Um judeu israelense tomou a palavra, inicialmente com muita dificuldade. Contou  que foi soldado de elite no exército de Israel, viu e fez coisas horríveis, a mando de seus comandantes e governo. Humilhou e tirou famílias de seus lares de madrugada, ordenou a destruição de casas, permitiu que extremistas agredissem palestinos sem motivo, e ele mesmo os agrediu apenas para gerar pânico e medo como forma estratégica de dominação. 

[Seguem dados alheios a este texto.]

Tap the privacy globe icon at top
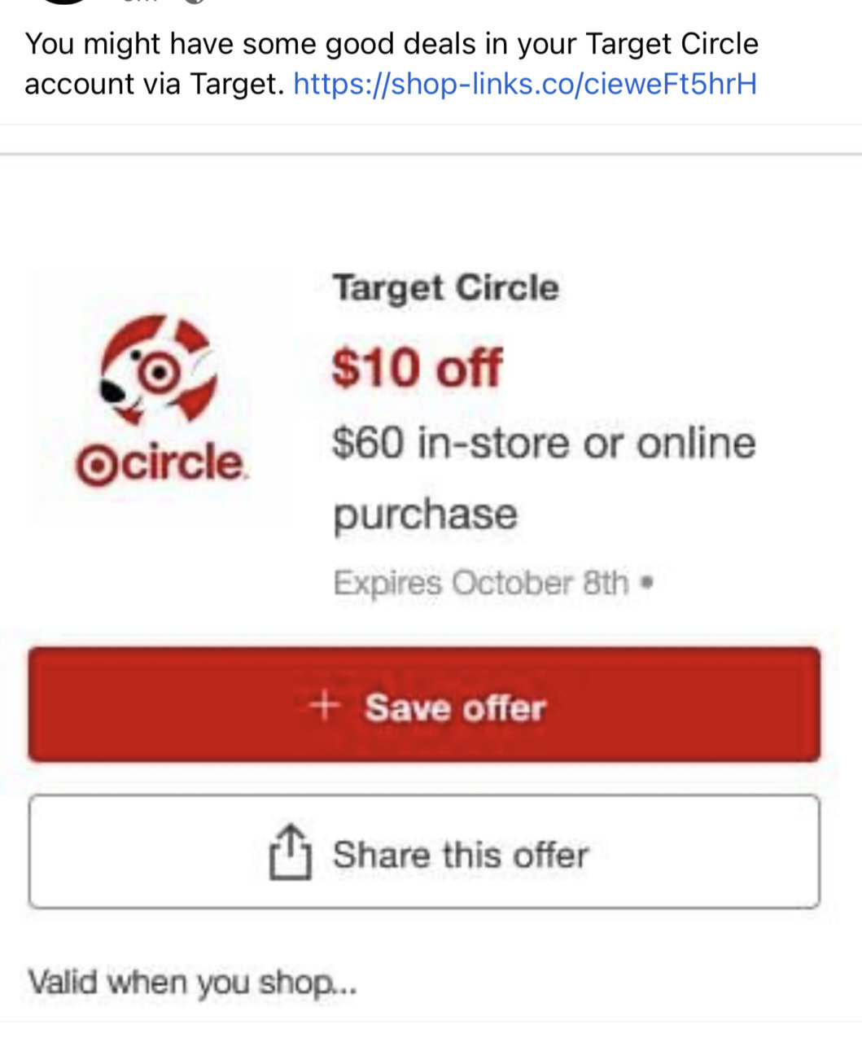Viewport: 862px width, 1042px height. 192,2
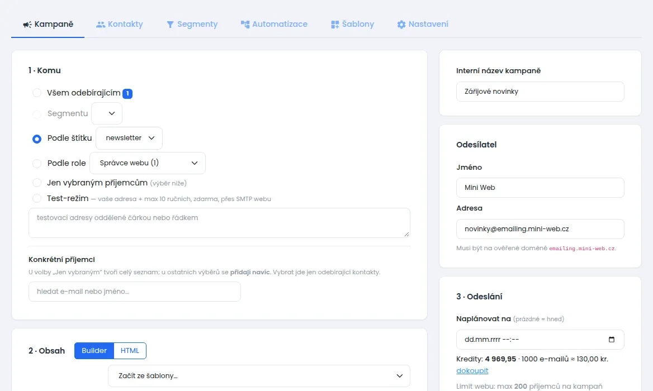653x391 pixels.
Task: Focus the hledat e-mail nebo jméno search field
Action: (x=135, y=292)
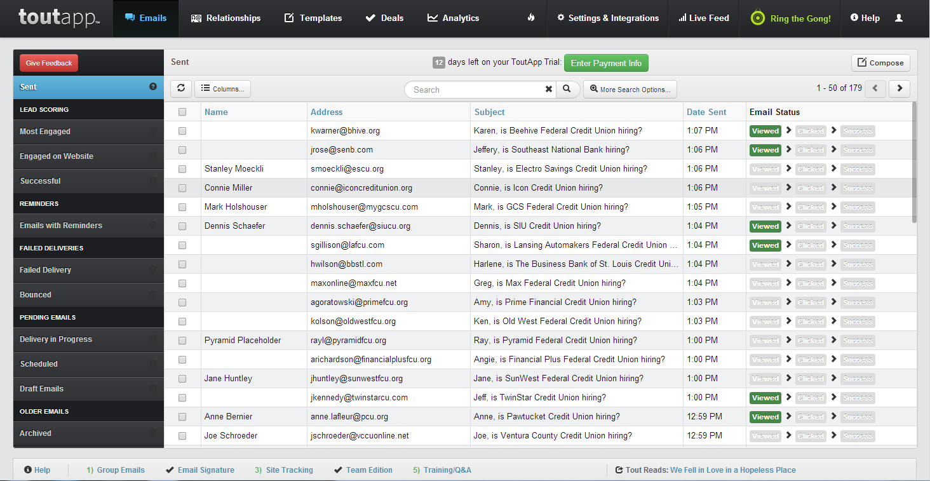930x481 pixels.
Task: Open Settings & Integrations menu
Action: pyautogui.click(x=607, y=18)
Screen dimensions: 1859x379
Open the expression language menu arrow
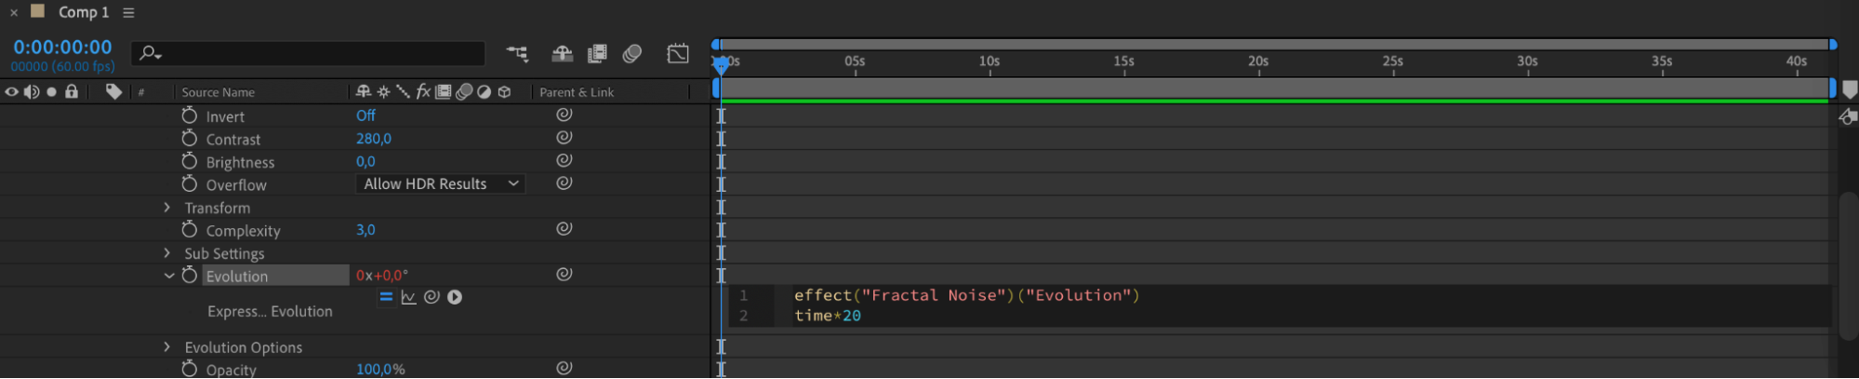(455, 297)
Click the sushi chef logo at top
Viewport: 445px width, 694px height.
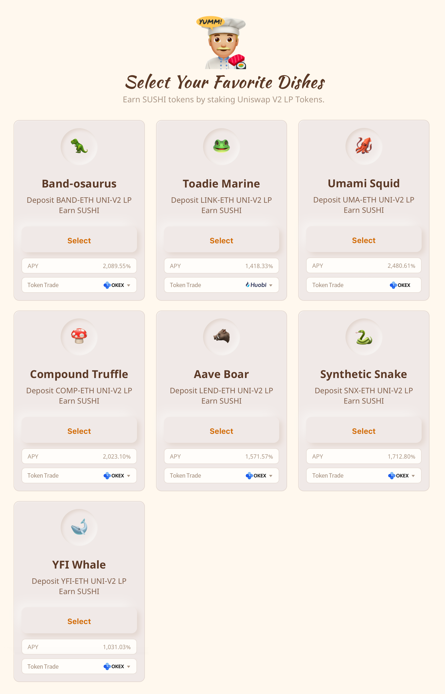coord(222,43)
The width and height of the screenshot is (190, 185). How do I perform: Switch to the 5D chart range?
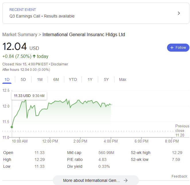point(23,79)
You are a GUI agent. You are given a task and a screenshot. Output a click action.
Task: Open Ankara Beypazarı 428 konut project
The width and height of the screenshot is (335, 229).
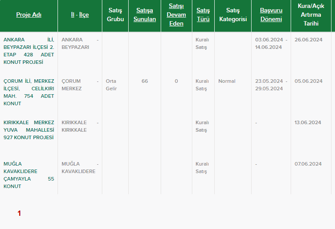29,51
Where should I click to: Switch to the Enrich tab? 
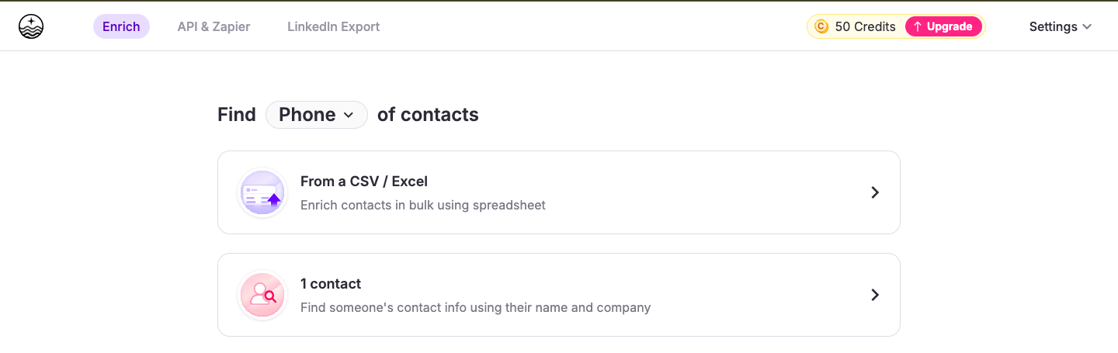click(121, 27)
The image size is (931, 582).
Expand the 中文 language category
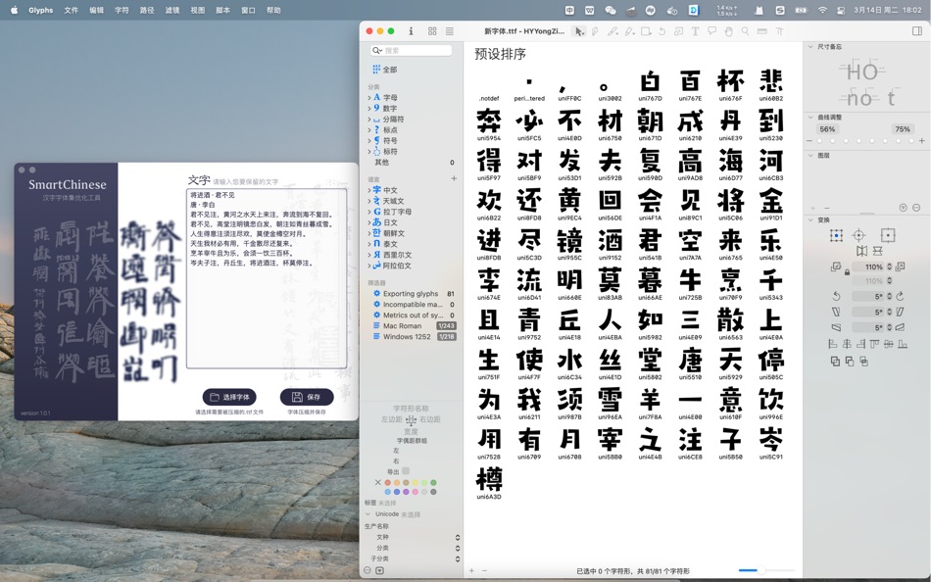tap(369, 190)
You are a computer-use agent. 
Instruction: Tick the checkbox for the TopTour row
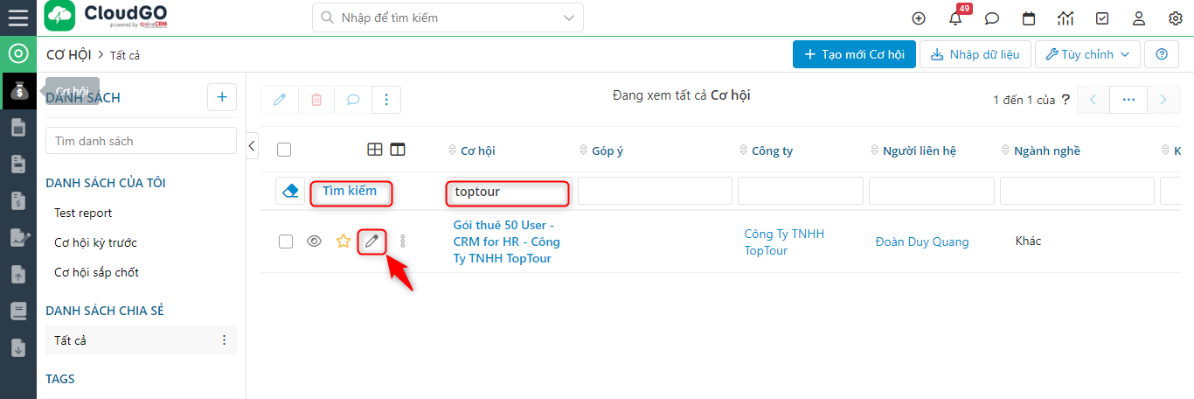click(286, 242)
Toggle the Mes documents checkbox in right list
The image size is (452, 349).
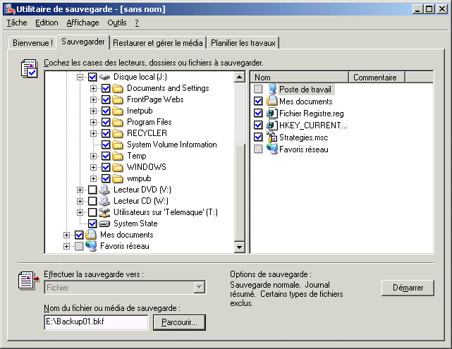pyautogui.click(x=258, y=102)
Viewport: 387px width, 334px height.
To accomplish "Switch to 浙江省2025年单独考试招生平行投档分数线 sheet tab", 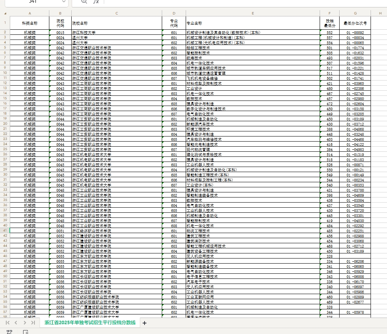I will click(90, 323).
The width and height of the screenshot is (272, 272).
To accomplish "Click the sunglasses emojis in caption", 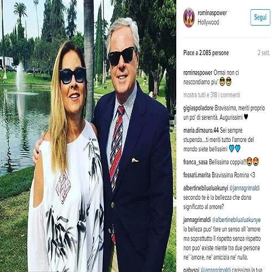I will point(225,82).
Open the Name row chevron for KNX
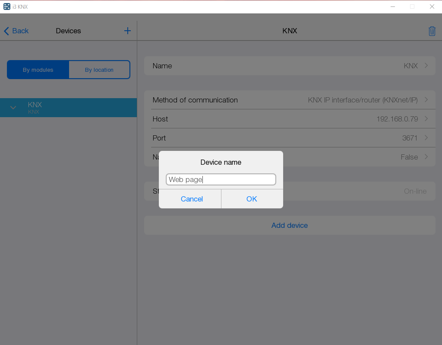442x345 pixels. (x=426, y=66)
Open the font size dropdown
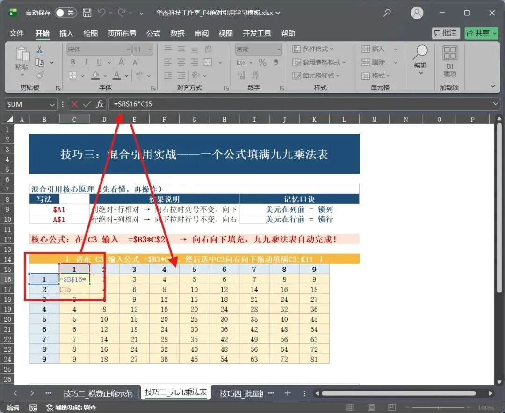Viewport: 505px width, 413px height. point(150,49)
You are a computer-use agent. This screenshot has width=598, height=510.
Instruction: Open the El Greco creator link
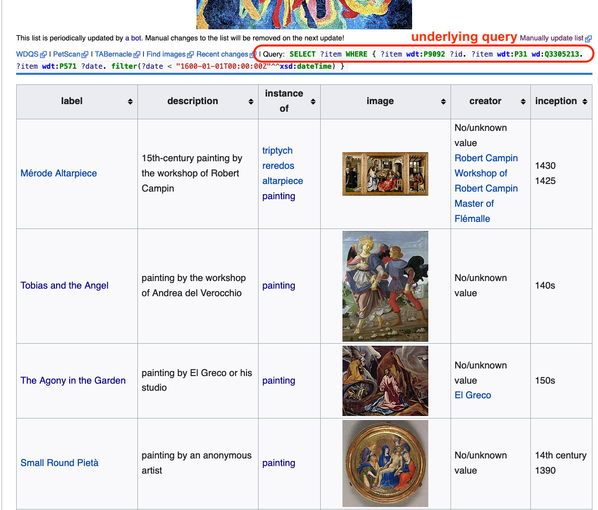[472, 395]
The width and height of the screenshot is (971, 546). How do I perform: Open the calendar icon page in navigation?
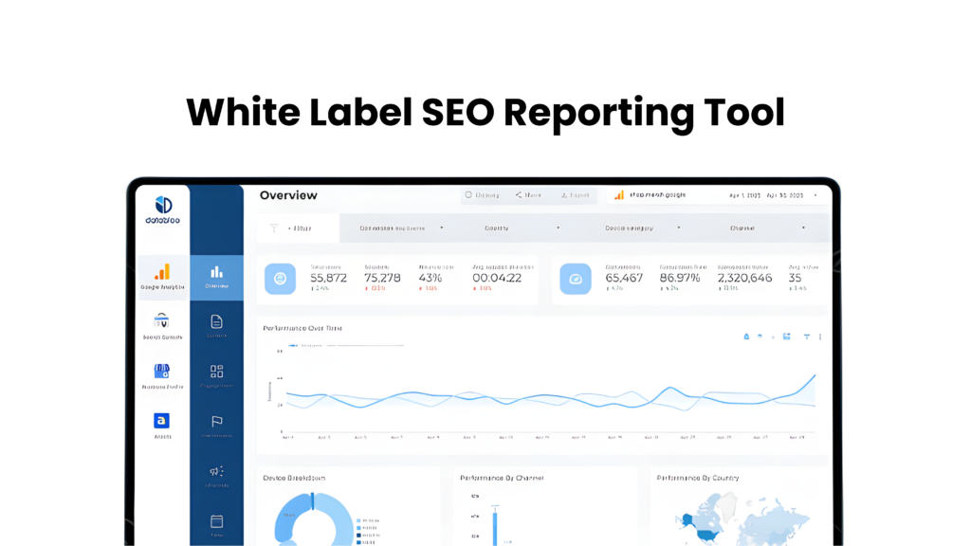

Conforme sua fala avançava ele começou a tremer e o volume de sua voz aumentou. Com raiva, disse que não há com quem conversar, que o sistema do governo de Israel nunca irá mudar e que a única saída é a violência: “pegar armas e matar todos eles”!

Estava tão abalado emocionalmente que não conseguia sozinho colocar a “lente” de humanização que busca enxergar por trás da culpa, do julgamento e da vingança. Então tentamos apoiá-lo, num movimento de escuta e checagem empática, buscando identificar seus sentimentos e necessidades, além da raiva. 

Após algumas tentativas, chegamos ao cerne: perguntamos se ele se sentia impotente e lhe faltava esperança. Esperança de que é possível haver mudança, justiça, dignidade, respeito e proteção para todos naquela região.

O homem silenciou por um momento e desabou a chorar. Disse soluçando: “sim, eu quero ter esperança, é isso que eu mais quero” e seu corpo, antes tenso e hostil, relaxou imediatamente.

A raiva e a violência como solução imediata estavam vindo da sua desesperança. Ele não queria ferir, matar ou criar mais violência em nome da paz. O que ele realmente ansiava era a esperança de encontrar algo que pudesse ser feito para realmente transformar a situação e proteger as pessoas. 

A Comunicação Não-Violenta nos convida a entender que construir a paz requer algo mais difícil que a vingança. Requer empatia pelos medos e necessidades por trás da violência, construindo uma consciência que abre portas para imaginar outras formas de agir que tenham mais chance de construir o que queremos ver no mundo.